ACTION ITEM: When you have gone through the records, report how many lines include "with", giving the number and nothing more.

---------- PROVIDED DATA

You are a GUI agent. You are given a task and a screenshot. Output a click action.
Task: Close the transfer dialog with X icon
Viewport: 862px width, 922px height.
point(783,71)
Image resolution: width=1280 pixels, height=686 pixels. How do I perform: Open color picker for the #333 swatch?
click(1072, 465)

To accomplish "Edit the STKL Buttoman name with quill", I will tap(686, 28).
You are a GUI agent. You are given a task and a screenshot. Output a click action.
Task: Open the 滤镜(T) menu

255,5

--------------------
---------- PROVIDED DATA

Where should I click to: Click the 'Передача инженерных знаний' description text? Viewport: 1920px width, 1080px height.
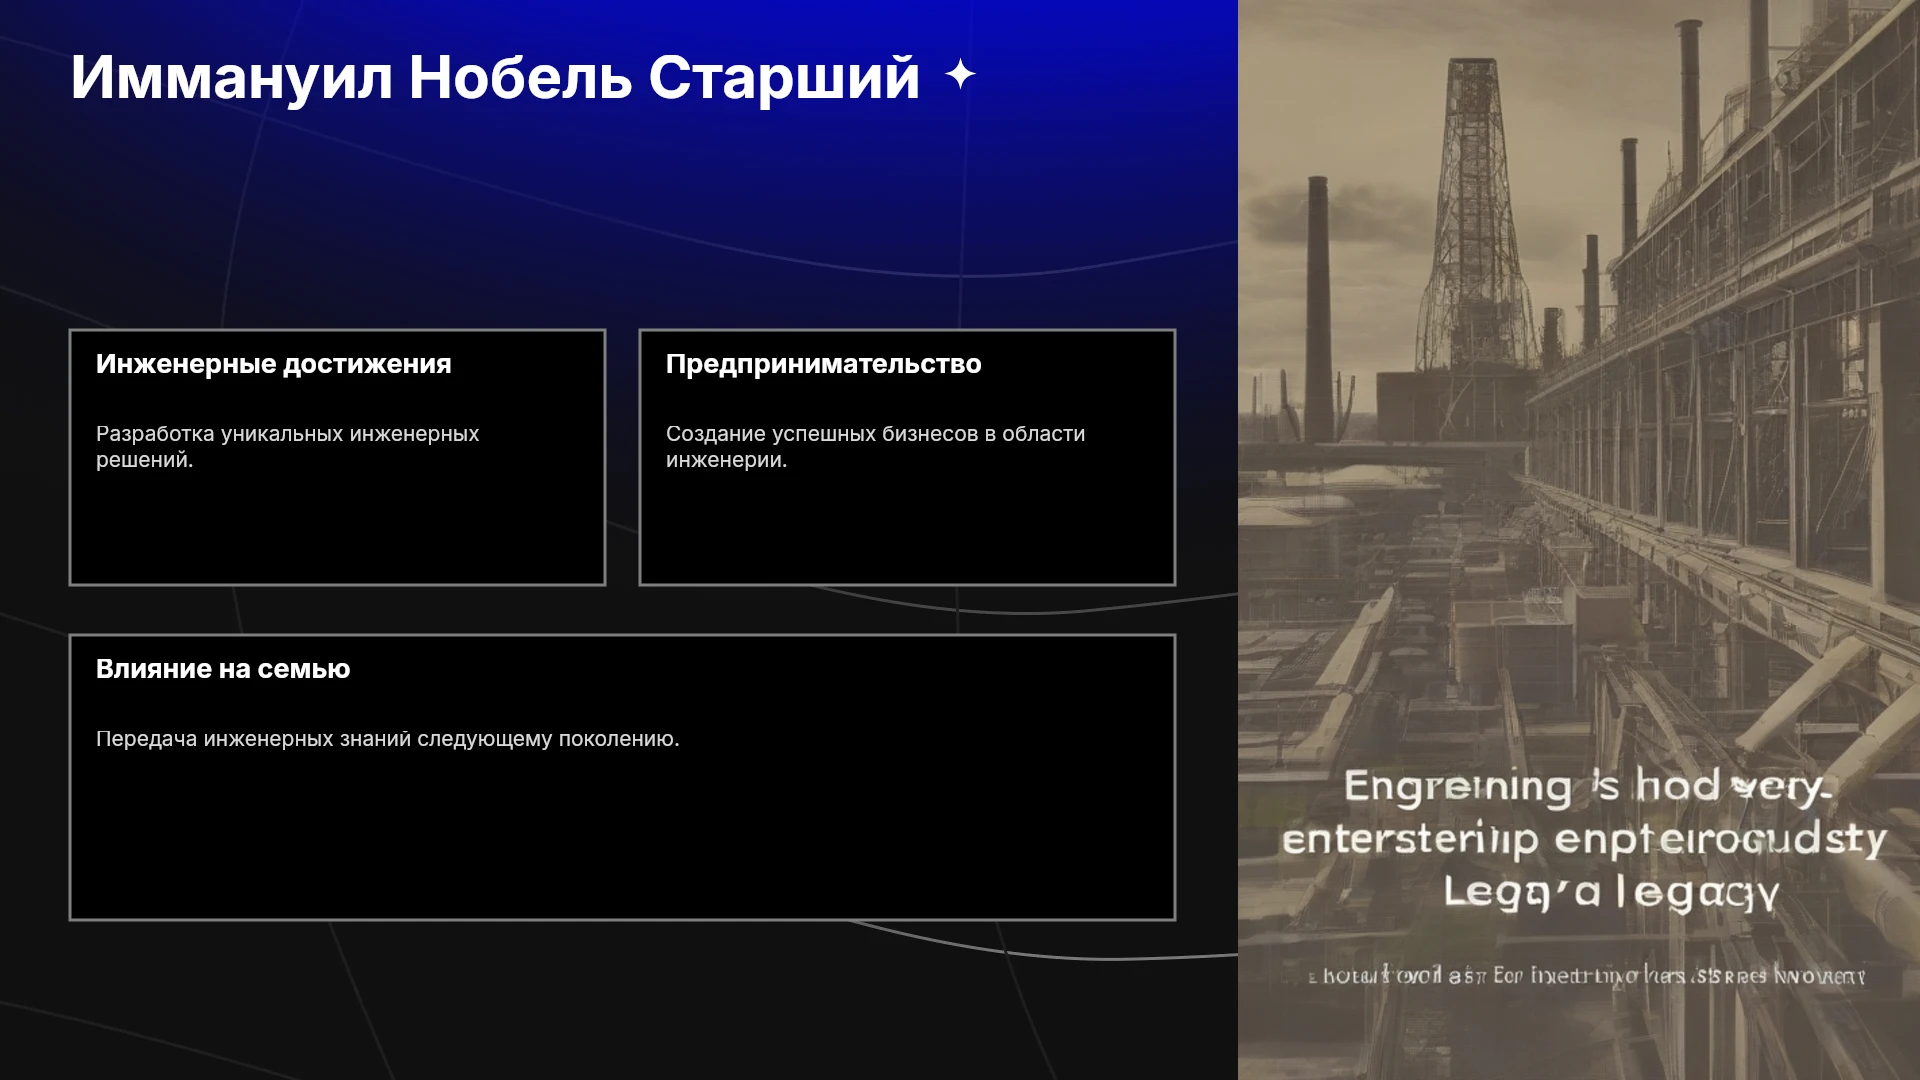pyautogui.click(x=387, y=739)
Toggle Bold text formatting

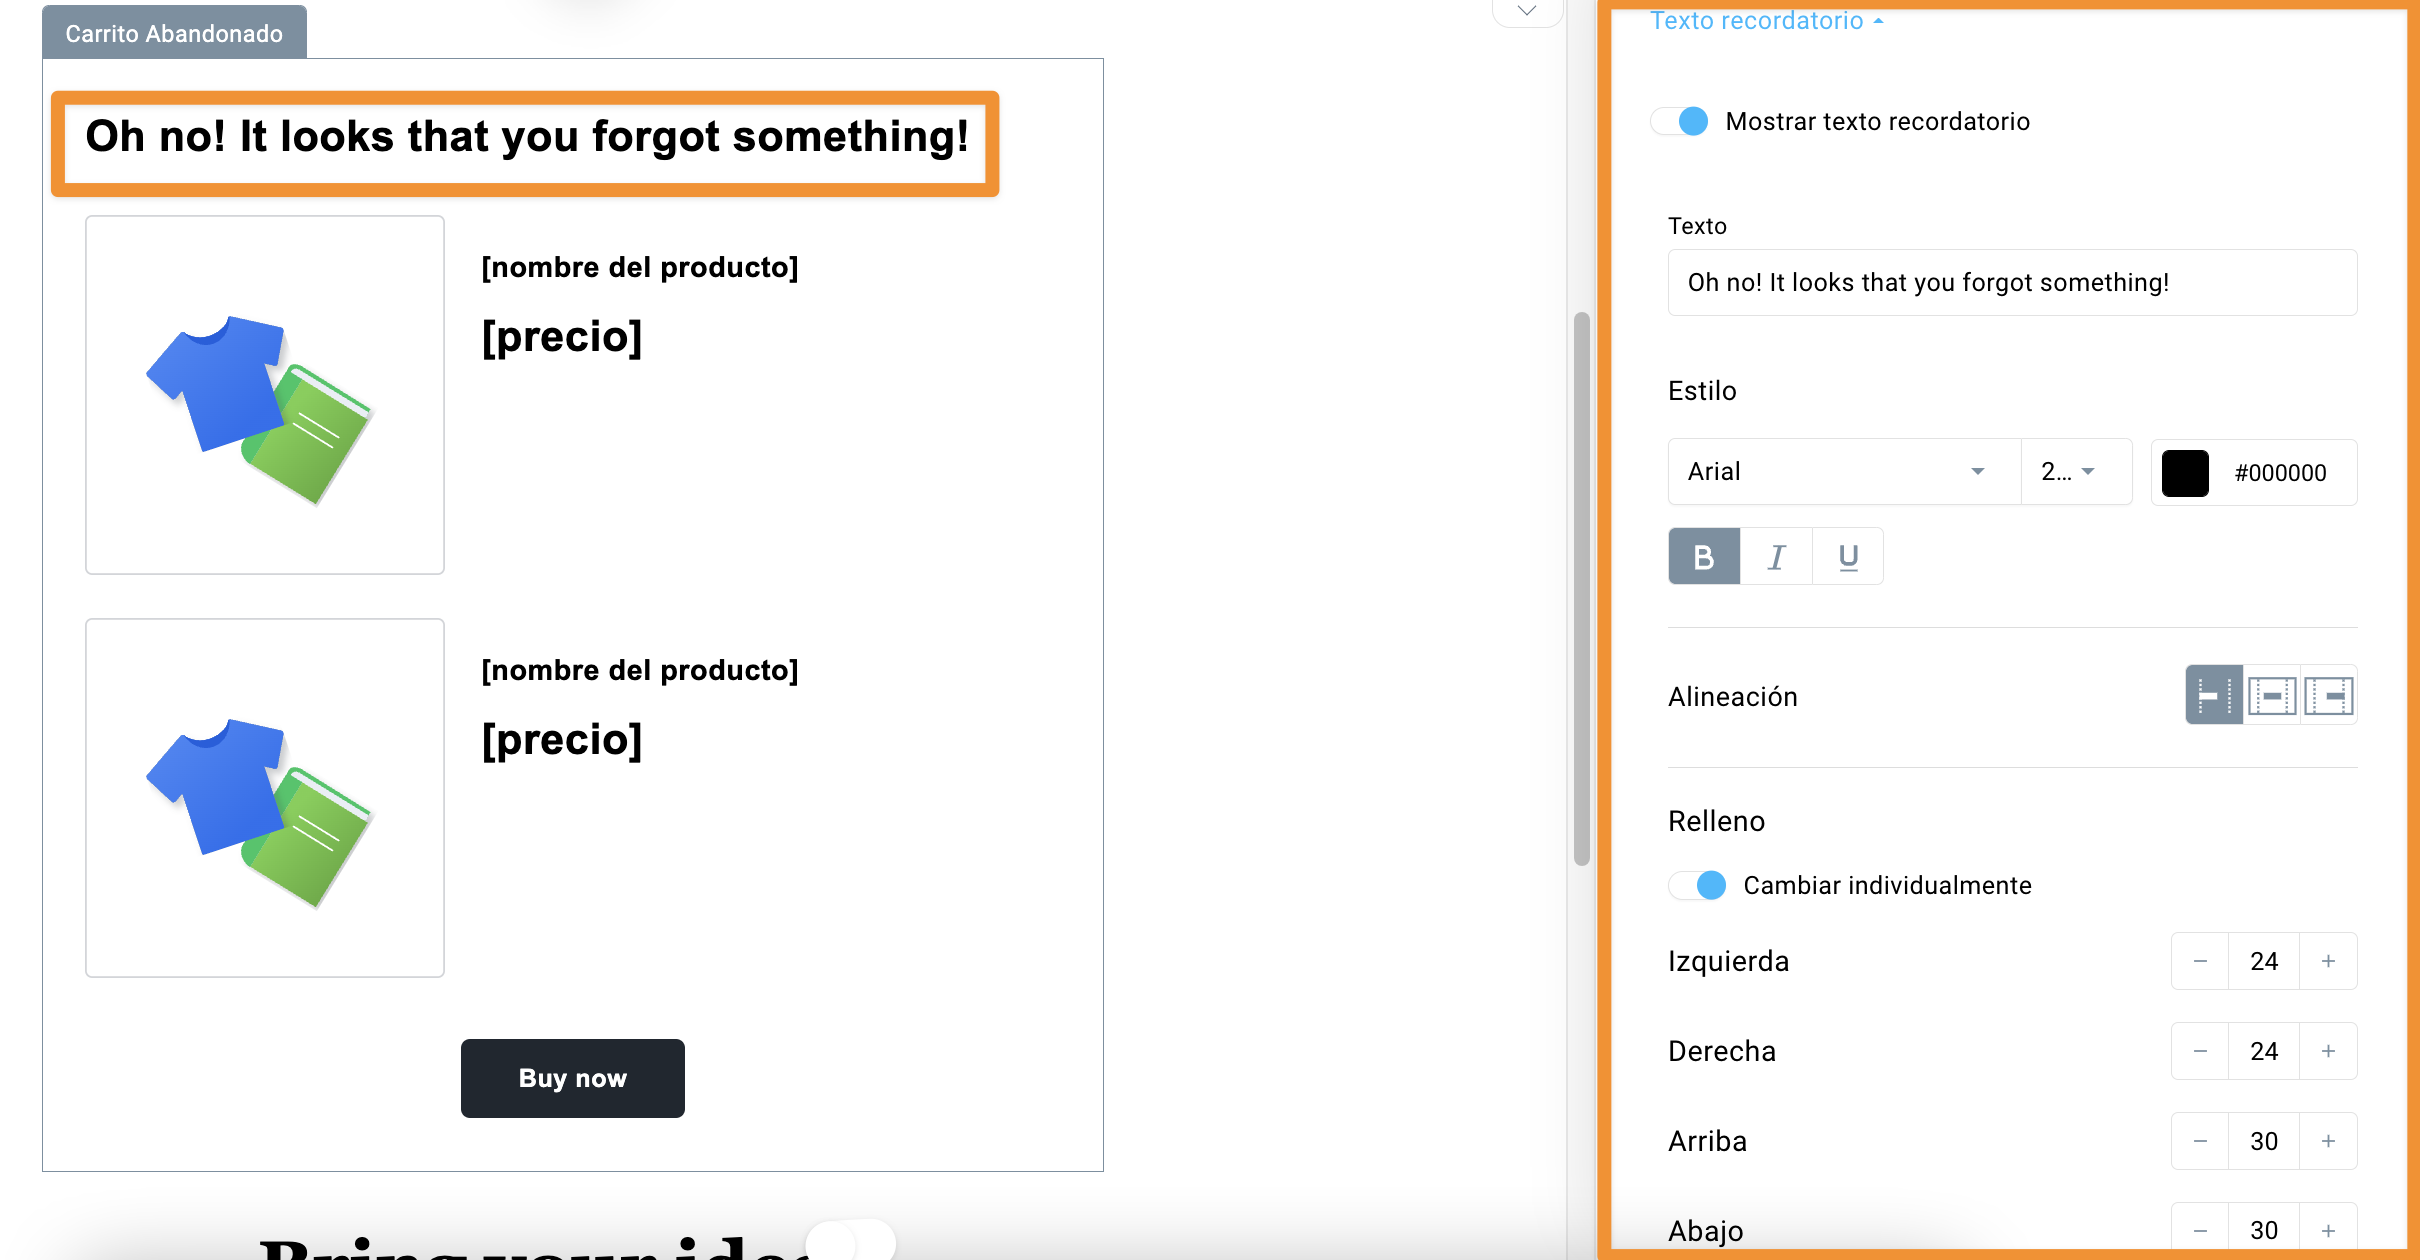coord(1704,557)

--------------------

RESULT FOR THIS TASK: 2